Mr O’Farrell, as the then opposition leader, was the keynote speaker at Candelori’s in July 2010 when Vic Cavasinni, the owner of Cavasinni Constructions and Beechwood Homes, handed over $5000 towards the Liberals’ 2011 election campaign.

Under NSW laws, political parties are forbidden from accepting property developer cash.

The Premier yesterday insisted he was unaware developers attended but the Liberal Party pledged to return Mr Cavasinni’s $4750 cheque and ask the NSW Electoral Commission to investigate the matter.

Mr O’Farrell said in a statement: ”I had no role in issuing the invitations for the 2010 event organised by the Liberal Party and was unaware developers were present.

”Like all Liberal Party functions I attend, I expect the organisers to fully comply with all legislation regarding political donations.

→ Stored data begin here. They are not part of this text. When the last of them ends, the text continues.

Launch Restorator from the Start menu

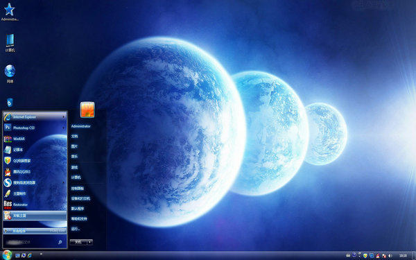(x=35, y=205)
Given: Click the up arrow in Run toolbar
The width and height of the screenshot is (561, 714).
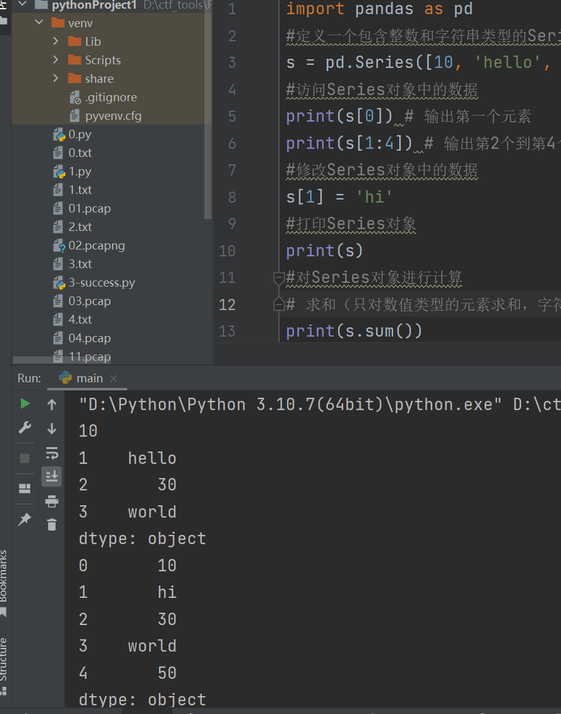Looking at the screenshot, I should click(52, 405).
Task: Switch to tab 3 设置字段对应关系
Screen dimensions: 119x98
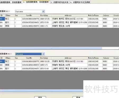Action: click(60, 2)
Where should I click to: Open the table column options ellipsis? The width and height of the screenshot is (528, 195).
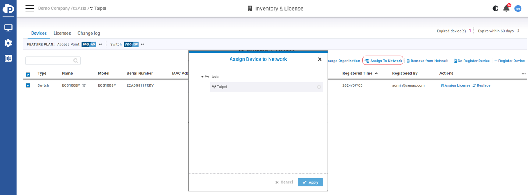pyautogui.click(x=523, y=74)
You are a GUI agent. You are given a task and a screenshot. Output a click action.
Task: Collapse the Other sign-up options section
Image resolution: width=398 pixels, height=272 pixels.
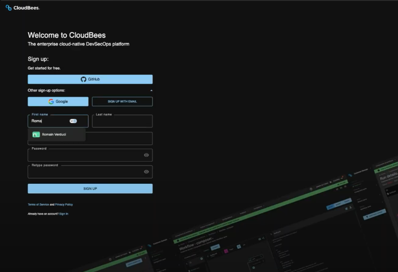point(151,89)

I have brought in the nation’s toughest campaign finance laws, which I might add were opposed by Labor.”

Returns lodged with the Election Funding Authority show Cavasinni Constructions Pty Ltd gave $4750 to the Liberal Party in Smithfield in the financial year to June 30, 2011.

A Liberal Party spokeswoman said the donation would be returned and the matter referred to the NSW Electoral Commission but added that Mr Cavasinni had been asked if he qualified as a property developer before his money was accepted and he said he did not.

Mr Cavasinni told The Sun-Herald he only became aware ”a few months ago” that he was ineligible to donate but would not comment any further.

Both functions were hosted by Smithfield Liberal MP, Andrew Rohan, whose electorate office is metres away on the Horsley Drive.

Linda Burney, Labor’s deputy leader, called on Mr O’Farrell to strip Mr Rohan of his preselection in Smithfield. ”Andrew Rohan is clearly up to his neck in it and, frankly, people like that don’t belong in the Parliament,” Ms Burney said.

”Barry O’Farrell needs to explain how Andrew Rohan was ever pre-selected in the first place and rule out endorsing him as the Liberal Party’s candidate at the next election. The people of Smithfield deserve to have a local MP they can have confidence in and after this week it’s clear the Member for Smithfield doesn’t fit the bill.”

Mr Rohan’s office did not return calls. The local press reported at the time that David Clarke, MLC, leader of the Liberal right, was also at the lunch with his factional ally, Marie Ficarra, MLC, Mr Rohan and Mr O’Farrell.

The most political damage from the Candelori’s lunches has so far been to Mr Roberts, who fronted the April lunch at which Mr Cavasinni and two other developers, David Masterton of Masterton Homes and Peter Fowler of Fowler Homes, bid $2000 to have lunch with him.

The episode became the focus of Labor’s question time attack last week and Mr O’Farrell was forced to ask the Electoral Commission to investigate.

The Liberal Party has insisted those cheques were never cashed after an alarm was raised that the businessmen qualified as property developers. Despite that, Mr Roberts hosted Mr Masterton and Mr Cavasinni for separate lunches at Parliament House just months before a review of the Home Building Act.